Policy on late submission and extensions

A late penalty will be applied to all overdue assessment tasks unless an extension is granted by the subject coordinator. The standard penalty will be 10% of marks awarded to that assessment per day late with no assessment to be accepted seven days after the due date. Where a student is granted an extension, the penalty of 10% per day late starts from the new due date.

Policy on plagiarism

University’s Academic Integrity Policy defines plagiarism as the act of misrepresenting as one’s own original work: another’s ideas, interpretations, words, or creative works; and/or one’s own previous ideas, interpretations, words, or creative work without acknowledging that it was used previously (i.e., self-plagiarism). The University considers the act of plagiarising to be a breach of the Student Conduct Code and, therefore, subject to the Discipline Regulations which provide for a range of penalties including the reduction of marks or grades, fines and suspension from the University.

Bond University utilises Originality Reporting software to inform academic integrity.

Feedback on assessment

Feedback on assessment will be provided to students within two weeks of the assessment submission due date, as per the Assessment Policy.

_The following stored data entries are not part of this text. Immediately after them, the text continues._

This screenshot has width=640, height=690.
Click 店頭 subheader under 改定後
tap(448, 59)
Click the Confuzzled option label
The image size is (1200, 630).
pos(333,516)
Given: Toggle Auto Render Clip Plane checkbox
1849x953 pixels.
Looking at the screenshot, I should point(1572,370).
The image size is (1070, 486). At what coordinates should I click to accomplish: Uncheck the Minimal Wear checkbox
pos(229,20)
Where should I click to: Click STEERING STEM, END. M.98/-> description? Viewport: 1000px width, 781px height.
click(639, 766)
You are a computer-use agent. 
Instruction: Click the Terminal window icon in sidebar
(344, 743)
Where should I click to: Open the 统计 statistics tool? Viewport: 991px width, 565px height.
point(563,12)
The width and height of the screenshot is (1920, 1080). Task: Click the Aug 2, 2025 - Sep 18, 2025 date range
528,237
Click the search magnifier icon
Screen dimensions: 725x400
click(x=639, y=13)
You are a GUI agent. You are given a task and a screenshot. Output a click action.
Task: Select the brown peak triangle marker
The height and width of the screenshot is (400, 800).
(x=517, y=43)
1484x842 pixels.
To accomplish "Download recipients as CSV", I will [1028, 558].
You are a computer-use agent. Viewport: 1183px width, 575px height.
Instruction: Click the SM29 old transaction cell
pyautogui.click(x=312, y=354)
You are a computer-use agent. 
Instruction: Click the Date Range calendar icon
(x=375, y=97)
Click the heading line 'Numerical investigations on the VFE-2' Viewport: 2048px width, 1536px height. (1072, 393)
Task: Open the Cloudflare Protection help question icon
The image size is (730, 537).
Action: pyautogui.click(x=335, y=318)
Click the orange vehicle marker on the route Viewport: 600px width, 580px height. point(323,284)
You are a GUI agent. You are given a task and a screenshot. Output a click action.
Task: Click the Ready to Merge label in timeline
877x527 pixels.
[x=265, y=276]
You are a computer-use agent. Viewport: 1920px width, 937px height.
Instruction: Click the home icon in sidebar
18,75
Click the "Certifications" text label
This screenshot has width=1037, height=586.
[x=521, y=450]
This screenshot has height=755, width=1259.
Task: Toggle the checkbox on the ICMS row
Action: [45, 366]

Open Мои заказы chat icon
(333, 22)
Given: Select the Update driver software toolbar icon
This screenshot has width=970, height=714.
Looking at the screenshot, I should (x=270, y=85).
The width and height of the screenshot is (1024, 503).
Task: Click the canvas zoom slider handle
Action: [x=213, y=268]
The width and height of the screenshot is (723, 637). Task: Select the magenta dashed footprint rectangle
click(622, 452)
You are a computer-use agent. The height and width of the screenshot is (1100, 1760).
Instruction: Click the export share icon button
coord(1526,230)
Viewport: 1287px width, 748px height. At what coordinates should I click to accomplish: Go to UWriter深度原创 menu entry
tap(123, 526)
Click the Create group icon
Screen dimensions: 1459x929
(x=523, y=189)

Accessibility and Inclusion Support

If you have a disability, illness, injury or health condition that impacts your capacity to complete studies, exams or assessment tasks, it is important you let us know your special requirements, early in the semester. Students will need to make an application for support and submit it with recent, comprehensive documentation at an appointment with a Disability Officer. Students with a disability are encouraged to contact the Disability Office at the earliest possible time, to meet staff and learn about the services available to meet your specific needs. Please note that late notification or failure to disclose your disability can be to your disadvantage as the University cannot guarantee support under such circumstances.